*** Opening Extracted entries ***

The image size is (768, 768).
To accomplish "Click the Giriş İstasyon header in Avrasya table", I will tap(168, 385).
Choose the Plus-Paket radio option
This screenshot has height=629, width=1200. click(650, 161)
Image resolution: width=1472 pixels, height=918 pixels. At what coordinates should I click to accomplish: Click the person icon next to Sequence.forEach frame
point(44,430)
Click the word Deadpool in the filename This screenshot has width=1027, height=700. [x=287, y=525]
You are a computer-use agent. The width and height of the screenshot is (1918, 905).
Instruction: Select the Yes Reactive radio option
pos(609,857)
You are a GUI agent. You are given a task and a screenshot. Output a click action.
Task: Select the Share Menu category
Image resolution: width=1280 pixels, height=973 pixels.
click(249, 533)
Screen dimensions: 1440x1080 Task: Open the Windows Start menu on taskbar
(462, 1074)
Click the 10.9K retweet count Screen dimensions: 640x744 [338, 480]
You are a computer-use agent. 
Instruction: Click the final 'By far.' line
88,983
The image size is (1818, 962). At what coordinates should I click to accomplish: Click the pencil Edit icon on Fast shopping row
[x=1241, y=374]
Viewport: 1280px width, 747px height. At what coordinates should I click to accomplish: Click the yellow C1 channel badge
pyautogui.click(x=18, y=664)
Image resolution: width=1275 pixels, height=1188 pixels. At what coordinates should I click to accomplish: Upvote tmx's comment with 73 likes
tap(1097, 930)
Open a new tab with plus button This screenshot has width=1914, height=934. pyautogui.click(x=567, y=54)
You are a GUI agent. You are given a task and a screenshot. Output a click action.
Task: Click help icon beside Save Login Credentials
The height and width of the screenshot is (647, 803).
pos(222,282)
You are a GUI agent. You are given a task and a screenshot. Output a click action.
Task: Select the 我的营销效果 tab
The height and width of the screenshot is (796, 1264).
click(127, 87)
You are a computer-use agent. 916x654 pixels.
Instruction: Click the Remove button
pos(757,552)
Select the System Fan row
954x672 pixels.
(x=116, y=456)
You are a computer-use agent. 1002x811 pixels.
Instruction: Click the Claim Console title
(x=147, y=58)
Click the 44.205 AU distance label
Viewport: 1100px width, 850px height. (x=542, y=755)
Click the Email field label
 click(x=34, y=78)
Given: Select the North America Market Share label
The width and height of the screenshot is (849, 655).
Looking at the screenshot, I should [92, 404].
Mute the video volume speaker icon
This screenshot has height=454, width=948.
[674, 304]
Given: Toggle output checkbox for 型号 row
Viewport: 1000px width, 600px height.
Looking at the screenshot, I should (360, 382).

*** Closing Extracted entries ***

What this task involves: The entries above, copied exactly, form the whole answer.

Result of this exercise:
The image size is (768, 768).
To accomplish "Click the Giriş İstasyon header in Avrasya table", I will tap(168, 385).
Choose the Plus-Paket radio option
This screenshot has height=629, width=1200. click(650, 161)
Image resolution: width=1472 pixels, height=918 pixels. At what coordinates should I click to accomplish: Click the person icon next to Sequence.forEach frame
point(44,430)
Click the word Deadpool in the filename This screenshot has width=1027, height=700. [x=287, y=525]
You are a computer-use agent. The width and height of the screenshot is (1918, 905).
Instruction: Select the Yes Reactive radio option
pos(609,857)
You are a GUI agent. You are given a task and a screenshot. Output a click action.
Task: Select the Share Menu category
Image resolution: width=1280 pixels, height=973 pixels.
click(249, 533)
Screen dimensions: 1440x1080 Task: Open the Windows Start menu on taskbar
(462, 1074)
Click the 10.9K retweet count Screen dimensions: 640x744 [338, 480]
You are a computer-use agent. 
Instruction: Click the final 'By far.' line
88,983
The image size is (1818, 962). At what coordinates should I click to accomplish: Click the pencil Edit icon on Fast shopping row
[x=1241, y=374]
Viewport: 1280px width, 747px height. At what coordinates should I click to accomplish: Click the yellow C1 channel badge
pyautogui.click(x=18, y=664)
Image resolution: width=1275 pixels, height=1188 pixels. At what coordinates should I click to accomplish: Upvote tmx's comment with 73 likes
tap(1097, 930)
Open a new tab with plus button This screenshot has width=1914, height=934. pyautogui.click(x=567, y=54)
You are a GUI agent. You are given a task and a screenshot. Output a click action.
Task: Click help icon beside Save Login Credentials
The height and width of the screenshot is (647, 803).
pos(222,282)
You are a GUI agent. You are given a task and a screenshot. Output a click action.
Task: Select the 我的营销效果 tab
The height and width of the screenshot is (796, 1264).
click(127, 87)
You are a computer-use agent. 916x654 pixels.
Instruction: Click the Remove button
pos(757,552)
Select the System Fan row
954x672 pixels.
(x=116, y=456)
You are a computer-use agent. 1002x811 pixels.
Instruction: Click the Claim Console title
(x=147, y=58)
Click the 44.205 AU distance label
Viewport: 1100px width, 850px height. (x=542, y=755)
Click the Email field label
 click(x=34, y=78)
Given: Select the North America Market Share label
The width and height of the screenshot is (849, 655).
Looking at the screenshot, I should [92, 404].
Mute the video volume speaker icon
This screenshot has height=454, width=948.
[674, 304]
Given: Toggle output checkbox for 型号 row
Viewport: 1000px width, 600px height.
Looking at the screenshot, I should (360, 382).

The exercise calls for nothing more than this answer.